Finally, we observe that both the worker and school absenteeism rates should not be used to compare absenteeism between different companies/school communities as a result of the different criteria used to register workers/students as present or absent. In addition, for the different school communities, differences in representativeness of the population under study as a result of differences in sampling methods and participation degrees adds to the lack of commensurability.

Discussion and conclusion

Visual inspection suggests that worker and school absenteeism data might be used as an early indicator of influenza epidemics in Belgium. For the two worker absenteeism data sources investigated, a rise in absenteeism rates preceded the onset of the influenza epidemic by 2 to 3 weeks. The usefulness of the school absenteeism data in predicting the onset of an epidemic with the available data is harder to explore, because the recording started only a few weeks before or even after the onset of the influenza epidemic, which was partially due to the summer holidays. Nonetheless, it is promising to see that the peaks of the primary and secondary school absenteeism rates preceded the ILI peak, suggesting that school absenteeism data can also be used to predict the onset of an influenza epidemic.

Since the preliminary results are promising, it seems worthwhile to collect absenteeism data on longer time periods covering several influenza epidemics. Once such data are available, early warning algorithms can be developed taking into account e.g. seasonality, day-of-week effect, holiday effect and spatial variability. Evidently, the accuracy (i.e. the false positive and false negative rate) of such an early warning system needs to be scrutinised before implementation. In particular, high false positive rates are to be expected because several causes of increased absenteeism rates exist, especially for the younger age groups. However, by developing an early warning system that uses different data sources simultaneously, the accuracy is expected to improve sub-stantially. Nevertheless, developing early warning systems based on absenteeism data has several advantages as well. First, because absenteeism data (like other 'syndromic' data sources) are not disease-specific, they can be used to detect a variety of circulating diseases other than influenza. Second, absenteeism data (like other 'syndromic' data sources) are prediagnostic, implying a gain in time compared to diagnostic data sources (e.g. laboratory-confirmed influenza cases). Third, and in contrast to e.g. 'syndromic' surveillance using hospitalisa-tion or mortality data, absenteeism surveillance can potentially detect outbreaks of diseases causing minor illnesses. A fourth advantage of (school) absenteeism surveillance is that it allows monitoring age-specific sub-populations. Indeed, by monitoring nursery school absenteeism rates, a strong increase in RSV-circulation was detected, which would likely have remained unnoticed when using non-age-specific data sources. Finally, be-cause absenteeism surveillance (like other 'syndromic' data sources) makes use of existing data, it is relatively economically beneficial and easy to collect the data. In particular, for the worker absenteeism surveillance, existing data files are sent to and analysed by the WIV-ISP. For the school absenteeism surveillance, schools summarise the collected data, report the summary data electronically in a database hosted by the corresponding authorities. Thereafter the data, aggregated over schools, are sent for analysis and reporting to the WIV-ISP.

Collected data entries:
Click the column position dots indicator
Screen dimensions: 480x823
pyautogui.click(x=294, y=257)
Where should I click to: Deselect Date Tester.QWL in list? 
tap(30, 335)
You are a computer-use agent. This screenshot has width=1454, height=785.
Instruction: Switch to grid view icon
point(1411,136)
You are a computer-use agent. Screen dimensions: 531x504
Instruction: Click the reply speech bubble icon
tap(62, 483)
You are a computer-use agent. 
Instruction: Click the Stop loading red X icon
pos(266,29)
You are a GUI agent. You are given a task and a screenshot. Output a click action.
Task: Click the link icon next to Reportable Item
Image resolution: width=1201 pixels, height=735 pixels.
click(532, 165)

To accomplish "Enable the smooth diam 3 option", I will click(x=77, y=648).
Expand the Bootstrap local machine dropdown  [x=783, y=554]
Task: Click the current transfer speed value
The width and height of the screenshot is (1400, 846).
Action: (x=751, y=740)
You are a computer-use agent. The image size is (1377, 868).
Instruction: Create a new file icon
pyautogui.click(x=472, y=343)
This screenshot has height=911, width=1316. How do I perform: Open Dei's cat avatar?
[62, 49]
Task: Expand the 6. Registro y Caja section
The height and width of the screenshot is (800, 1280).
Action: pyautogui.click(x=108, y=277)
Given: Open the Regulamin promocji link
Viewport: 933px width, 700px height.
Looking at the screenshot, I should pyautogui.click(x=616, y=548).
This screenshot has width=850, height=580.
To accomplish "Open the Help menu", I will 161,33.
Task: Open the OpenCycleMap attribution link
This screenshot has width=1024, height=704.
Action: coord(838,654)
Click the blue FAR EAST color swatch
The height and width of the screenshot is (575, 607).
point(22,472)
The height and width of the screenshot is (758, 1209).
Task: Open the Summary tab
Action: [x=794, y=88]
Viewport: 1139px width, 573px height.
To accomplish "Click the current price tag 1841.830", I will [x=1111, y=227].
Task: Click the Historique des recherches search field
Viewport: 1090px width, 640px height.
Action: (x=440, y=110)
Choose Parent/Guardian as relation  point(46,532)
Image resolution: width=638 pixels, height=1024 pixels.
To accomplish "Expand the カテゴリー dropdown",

COMPLETE THE FOLLOWING —
1) In the absenteeism surveillance text, by how many weeks did the rise in worker absenteeism rates precede the onset of the influenza epidemic?
2) List every advantage of early warning systems based on absenteeism data that the absenteeism surveillance text names.
3) Give what follows in the absenteeism surveillance text, continuing from its final sentence.

RESPONSES PER TASK —
1) By 2 to 3 weeks.

2)
- The data are not disease-specific, so they can detect a variety of circulating diseases other than influenza.
- The data are prediagnostic, which gains time compared to diagnostic data sources.
- Absenteeism surveillance can potentially detect outbreaks of diseases causing minor illnesses.
- School absenteeism surveillance allows monitoring of age-specific sub-populations.
- It uses existing data, so it is relatively economically beneficial and the data are easy to collect.

3)
To conclude, we would like to mention the usefulness of absenteeism data for purposes other than early warning of new epidemics. Indeed, the absenteeism surveillance system is of particular importance in providing essential information to policy makers during crisis management. For instance, absenteeism data can serve as a basis to decide whether to close down schools (locally or nationwide) as an epidemic control measure. In addition, absenteeism data are important sources to adequately assess the socio-economic burden of influenza epidemics or other disease outbreaks. However, to this end, methodological improvements (e.g. standardisation of the school/company selection criteria, standardisation of the criteria used to register workers/students as present/absent) are needed.